Stuff SWIG does unambiguously better than Boost.Python

  • Boost.Python doesn't support general typemaps for C++ lvalues (non-const references or pointers). Getting such a value from a Python object that doesn't actually contain such an object requires the ability to create a temporary of the appropriate type in the wrapper layer, which SWIG has but Boost.Python does not.
  • SWIG is awesome for wrapping simple C files quickly.
  • SWIG typemaps can be used to change the conversion and matching behavior for built-in C++ and Python types. These generally cannot be changed in Boost.Python.
  • Some Boost.Python wrapper invocations are very verbose and repetitive, because it's limited by C++'s introspection ability. The typical declaration for a function requires writing the function's name twice (once for the Python name, once for the C++ function pointer), repeating all of the keyword argument names, and possibly listing all of the argument types to cast the function pointer to the proper type to resolve overloads. Enum wrappers are even worse: all values associated with an enum have to be re-listed in the wrappers. Using Py++ or bpdox fixes this problem, bug it's very annoying in vanilla Boost.Python.
  • There is very little active development of new features for Boost.Python. This is not to say the library is unmaintained; bugs are still fixed, the library is kept compatible with the latest versions of Python, and it still qualifies as a more "finished product" than SWIG in terms of support for C++ and Python features. But the Boost development model doesn't really encourage the development of new major versions of existing libraries or foster the sort of open-source collaborations needed to create them. SWIG has that, and Boost.Python doesn't. As a result, some of the most useful user-contributed Boost.Python code is scattered around the internet in the form of extension projects (disclaimer: some of these are mine) that are not officially affiliated with Boost. The best code for handling C++ standard library containers and Numpy fits into this category.

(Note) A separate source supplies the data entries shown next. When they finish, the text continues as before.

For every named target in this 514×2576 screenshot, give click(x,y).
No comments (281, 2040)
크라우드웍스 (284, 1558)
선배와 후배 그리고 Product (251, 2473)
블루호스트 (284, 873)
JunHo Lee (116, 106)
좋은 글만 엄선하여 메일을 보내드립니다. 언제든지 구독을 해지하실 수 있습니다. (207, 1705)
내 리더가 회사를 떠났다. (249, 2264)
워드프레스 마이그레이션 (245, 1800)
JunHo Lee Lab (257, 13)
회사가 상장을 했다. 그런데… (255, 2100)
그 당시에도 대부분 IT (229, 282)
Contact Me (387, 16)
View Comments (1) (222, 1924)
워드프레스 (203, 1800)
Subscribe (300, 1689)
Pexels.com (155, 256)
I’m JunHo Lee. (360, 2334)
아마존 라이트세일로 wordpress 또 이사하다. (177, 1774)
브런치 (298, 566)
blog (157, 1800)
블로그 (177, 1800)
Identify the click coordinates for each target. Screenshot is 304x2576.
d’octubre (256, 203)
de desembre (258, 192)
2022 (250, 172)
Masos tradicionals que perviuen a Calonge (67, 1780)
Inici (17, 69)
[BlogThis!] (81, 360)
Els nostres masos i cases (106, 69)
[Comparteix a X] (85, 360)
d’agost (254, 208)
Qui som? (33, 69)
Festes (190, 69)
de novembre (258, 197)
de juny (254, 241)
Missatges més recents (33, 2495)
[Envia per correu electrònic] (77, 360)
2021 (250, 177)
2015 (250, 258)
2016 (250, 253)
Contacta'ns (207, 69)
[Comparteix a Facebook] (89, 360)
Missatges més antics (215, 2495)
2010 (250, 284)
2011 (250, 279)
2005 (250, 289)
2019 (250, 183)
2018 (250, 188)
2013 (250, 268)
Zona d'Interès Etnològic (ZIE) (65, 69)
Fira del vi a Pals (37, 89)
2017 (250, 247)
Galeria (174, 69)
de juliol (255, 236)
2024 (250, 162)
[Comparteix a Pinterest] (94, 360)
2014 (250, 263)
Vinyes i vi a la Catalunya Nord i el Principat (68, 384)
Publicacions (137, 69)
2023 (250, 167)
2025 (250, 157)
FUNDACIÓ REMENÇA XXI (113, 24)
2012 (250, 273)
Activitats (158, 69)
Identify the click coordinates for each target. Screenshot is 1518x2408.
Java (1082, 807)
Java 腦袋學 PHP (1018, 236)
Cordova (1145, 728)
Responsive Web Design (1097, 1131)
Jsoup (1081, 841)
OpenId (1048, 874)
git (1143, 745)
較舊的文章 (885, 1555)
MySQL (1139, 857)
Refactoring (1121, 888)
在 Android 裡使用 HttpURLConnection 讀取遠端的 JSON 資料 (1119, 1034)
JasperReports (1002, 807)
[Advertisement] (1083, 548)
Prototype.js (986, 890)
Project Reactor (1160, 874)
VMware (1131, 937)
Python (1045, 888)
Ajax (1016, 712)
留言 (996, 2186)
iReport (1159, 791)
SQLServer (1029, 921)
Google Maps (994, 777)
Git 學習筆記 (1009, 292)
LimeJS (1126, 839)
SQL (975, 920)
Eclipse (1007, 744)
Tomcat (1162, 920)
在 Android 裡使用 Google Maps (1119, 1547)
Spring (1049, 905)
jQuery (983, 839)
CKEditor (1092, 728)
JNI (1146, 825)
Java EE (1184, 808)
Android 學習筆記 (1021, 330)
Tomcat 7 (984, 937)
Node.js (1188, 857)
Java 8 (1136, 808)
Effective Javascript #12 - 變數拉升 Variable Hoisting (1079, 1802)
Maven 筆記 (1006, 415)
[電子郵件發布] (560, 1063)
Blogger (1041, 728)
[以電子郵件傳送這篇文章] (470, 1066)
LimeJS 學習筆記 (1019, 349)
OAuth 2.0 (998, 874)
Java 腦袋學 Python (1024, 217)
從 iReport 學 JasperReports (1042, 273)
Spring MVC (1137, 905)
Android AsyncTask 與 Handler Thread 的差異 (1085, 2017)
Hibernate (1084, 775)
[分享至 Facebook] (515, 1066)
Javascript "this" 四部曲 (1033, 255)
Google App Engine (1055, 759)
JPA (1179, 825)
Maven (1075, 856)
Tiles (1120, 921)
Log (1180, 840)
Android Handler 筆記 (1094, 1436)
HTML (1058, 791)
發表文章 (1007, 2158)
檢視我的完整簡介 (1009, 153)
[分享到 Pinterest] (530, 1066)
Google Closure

Stuff that's just different

  • All SWIG code goes in .i files. Boost.Python puts all C++ code in .cc files and all Python code in .py files. That makes emacs happier, but it does separate the interface for a single class into multiple files when custom Python code is needed.
  • Boost.Python's documentation of advanced features is not great; you really have to read the code a little to understand how the type conversion works, for instance. SWIG has much more documentation, but there's so much more to be documented that the sense of what's missing is (in my opinion) about the same.

Real Examples of Swig Problems

  • Source::getFootprint returns type boost::shared_ptr<Footprint const> which swig does not know how to handle. No tests were done in this revision of afw to test proper wrapping, so the problem was not detected until a dependent package tried to make use of the method. Additionally, note the overload of setFootprint to make swig happy.
  • Even with the correct %template invocations, SWIG couldn't figure out the CRTP and typedefs in meas::multifit::definition::ParameterComponent?, requiring most functions to be rewritten in the .i file without the typedefs.